An integrated transcriptomic analysis of brain aging and strategies for healthy aging

Background: It is been noted that the expression levels of numerous genes undergo changes as individuals age, and aging stands as a primary factor contributing to age-related diseases. Nevertheless, it remains uncertain whether there are common aging genes across organs or tissues, and whether these aging genes play a pivotal role in the development of age-related diseases.

Methods: In this study, we screened for aging genes using RNAseq data of 32 human tissues from GTEx. RNAseq datasets from GEO were used to study whether aging genes drives age-related diseases, or whether anti-aging solutions could reverse aging gene expression.

Results: Aging transcriptome alterations showed that brain aging differ significantly from the rest of the body, furthermore, brain tissues were divided into four group according to their aging transcriptome alterations.
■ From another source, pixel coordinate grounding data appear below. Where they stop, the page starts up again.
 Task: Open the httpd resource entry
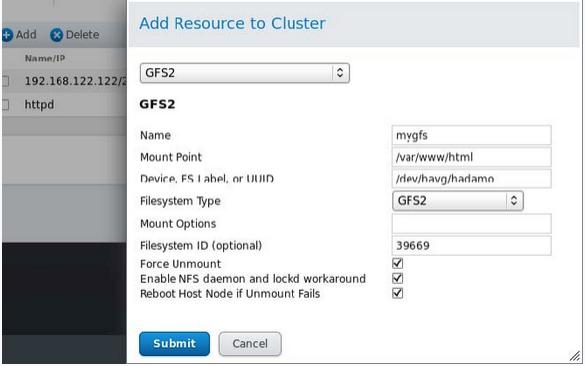tap(39, 104)
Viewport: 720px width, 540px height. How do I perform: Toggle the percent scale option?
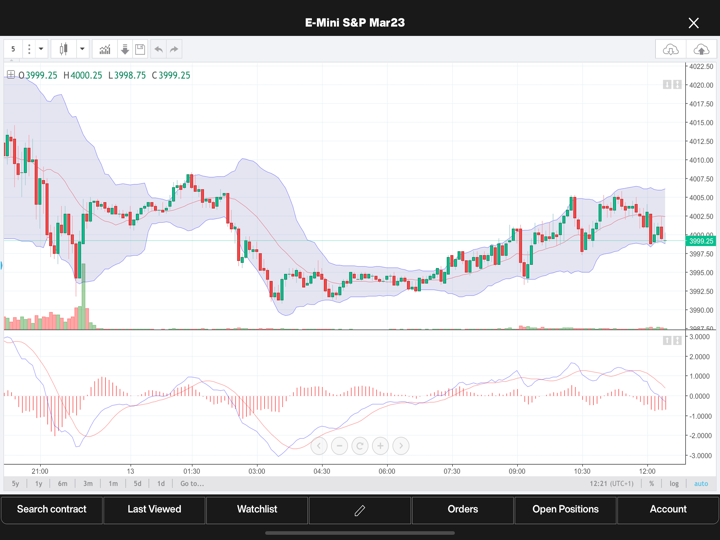[652, 484]
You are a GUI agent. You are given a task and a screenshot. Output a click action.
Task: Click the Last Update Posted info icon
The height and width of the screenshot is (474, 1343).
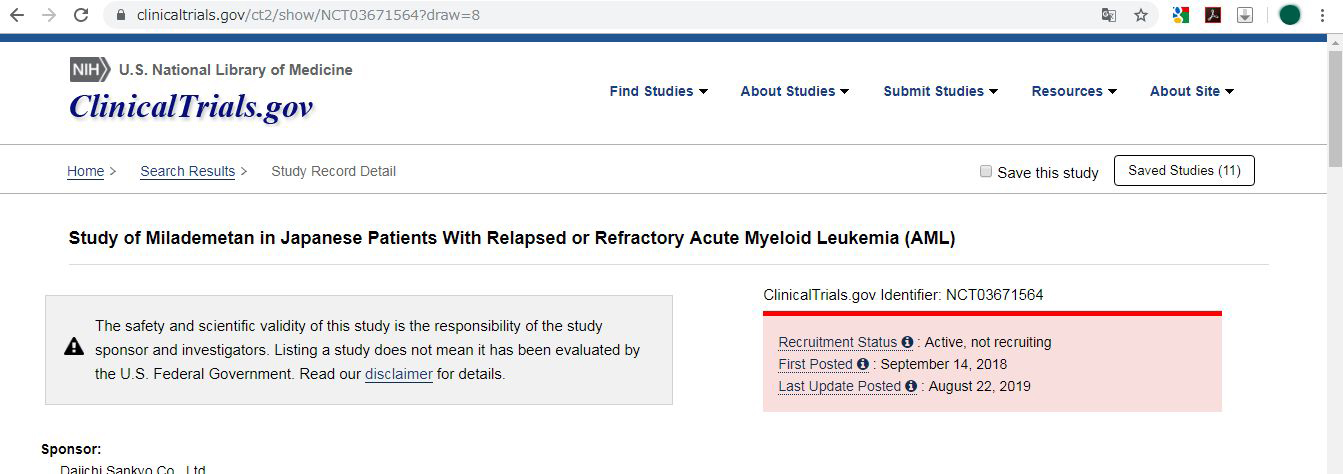pos(911,386)
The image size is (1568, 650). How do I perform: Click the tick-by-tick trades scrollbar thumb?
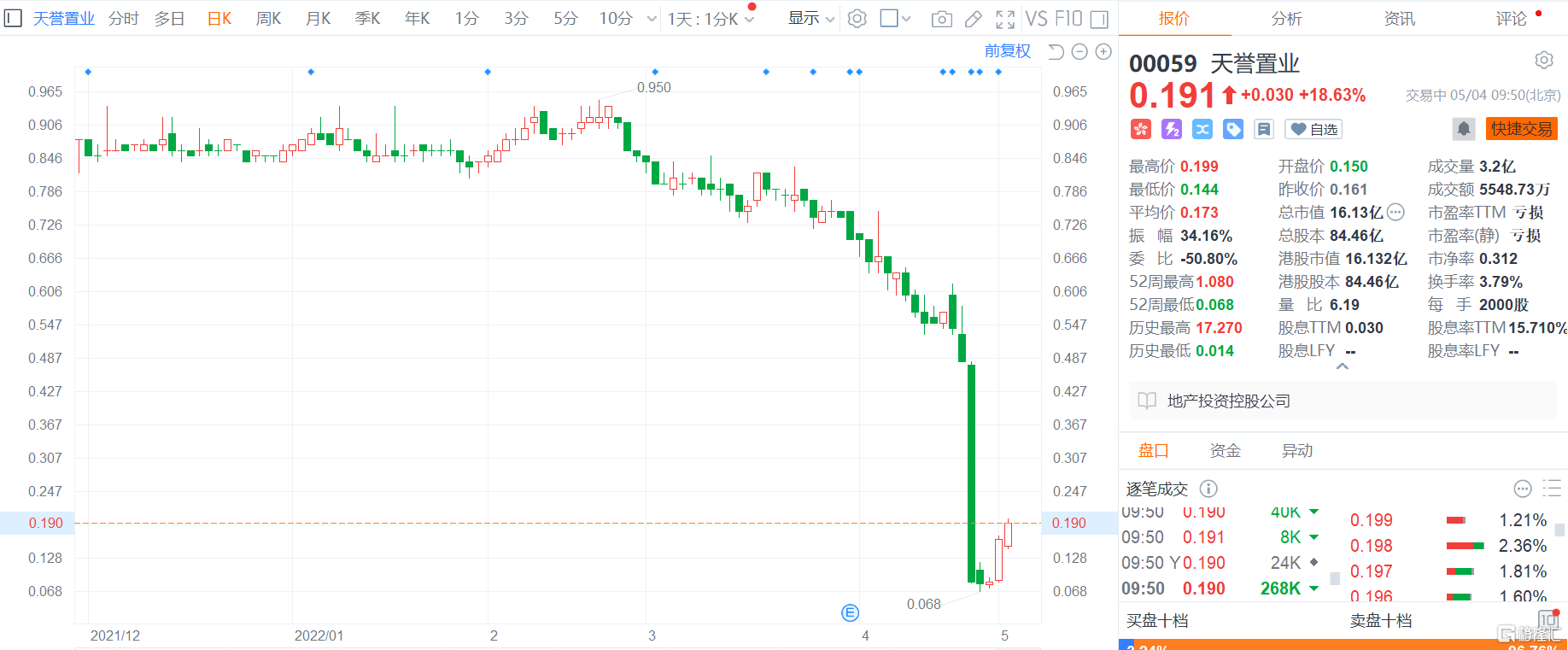pos(1335,578)
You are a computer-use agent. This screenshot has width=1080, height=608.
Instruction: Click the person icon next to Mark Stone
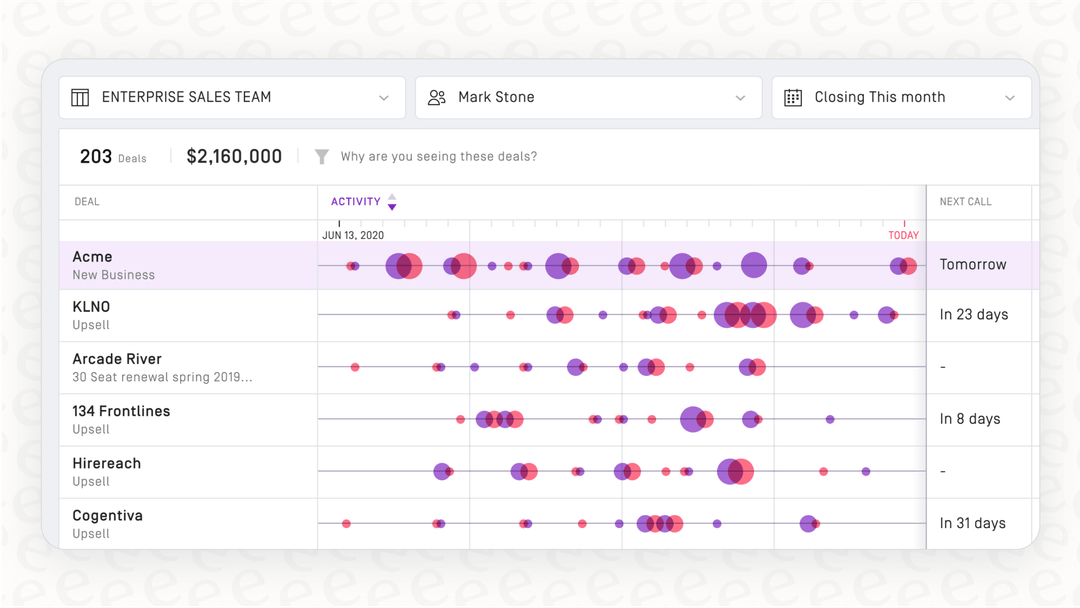[436, 97]
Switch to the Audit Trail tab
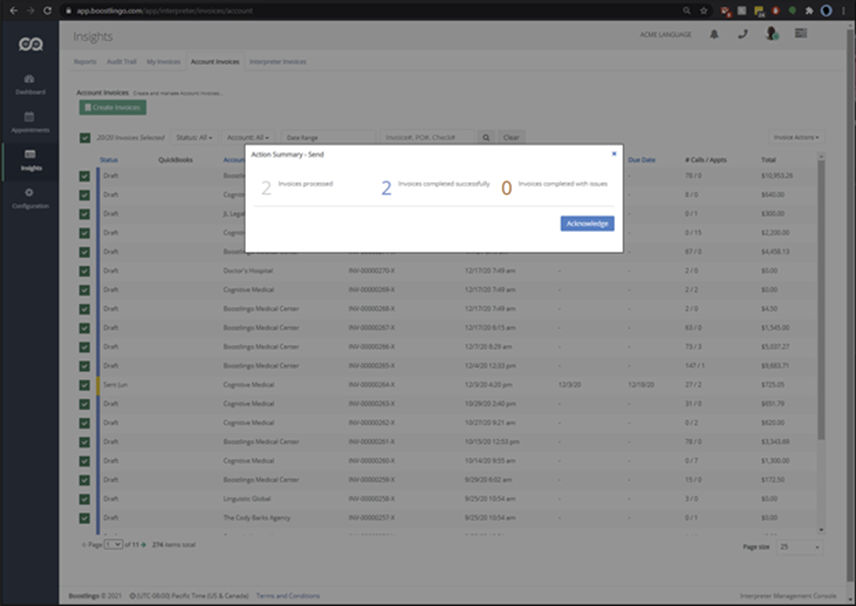The height and width of the screenshot is (606, 856). coord(121,62)
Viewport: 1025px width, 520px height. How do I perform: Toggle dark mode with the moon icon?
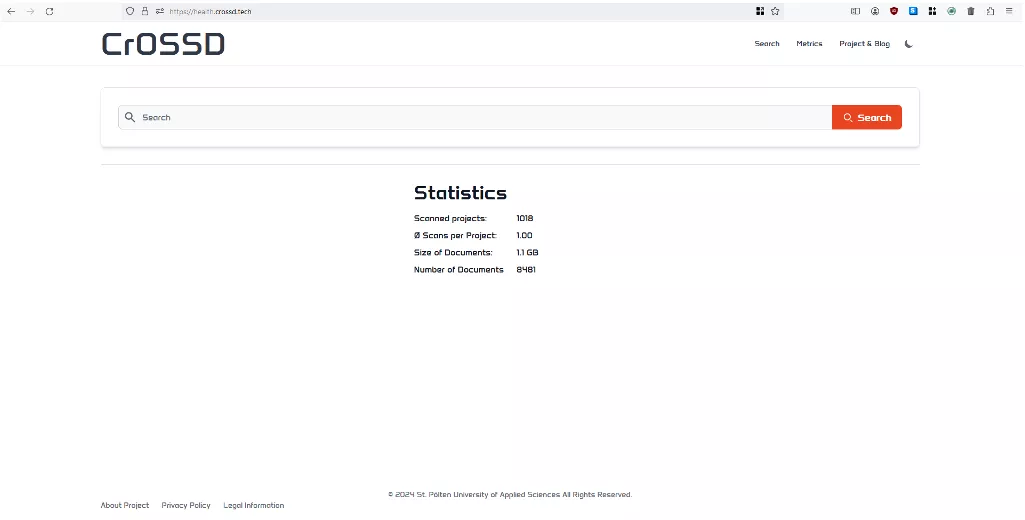(908, 44)
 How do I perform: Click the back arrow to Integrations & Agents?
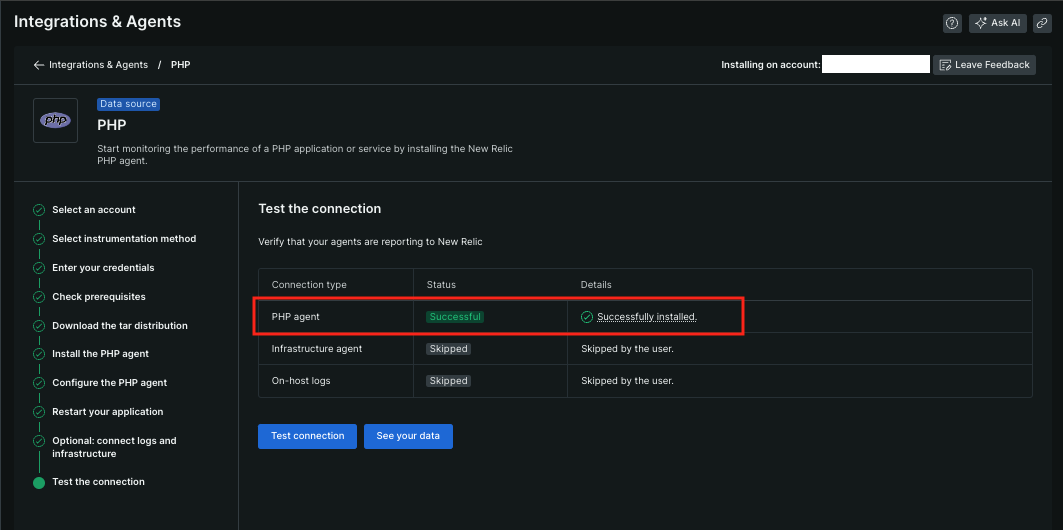pos(39,65)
Numerous genes were downregulated during brain aging, with functions enriched in synaptic function, ubiquitination, mitochondrial translation and autophagy. Transcriptome analysis of age-related diseases and retarding aging solutions showed that downregulated aging genes in the hippocampus further downregulation in Alzheimer's disease but were effectively reversed by high physical activity. Furthermore, the neuron loss observed during aging was reversed by high physical activity.

Conclusion: The downregulation of many genes is a major contributor to brain aging and neurodegeneration. High levels of physical activity have been shown to effectively reactivate these genes, making it a promising strategy to slow brain aging.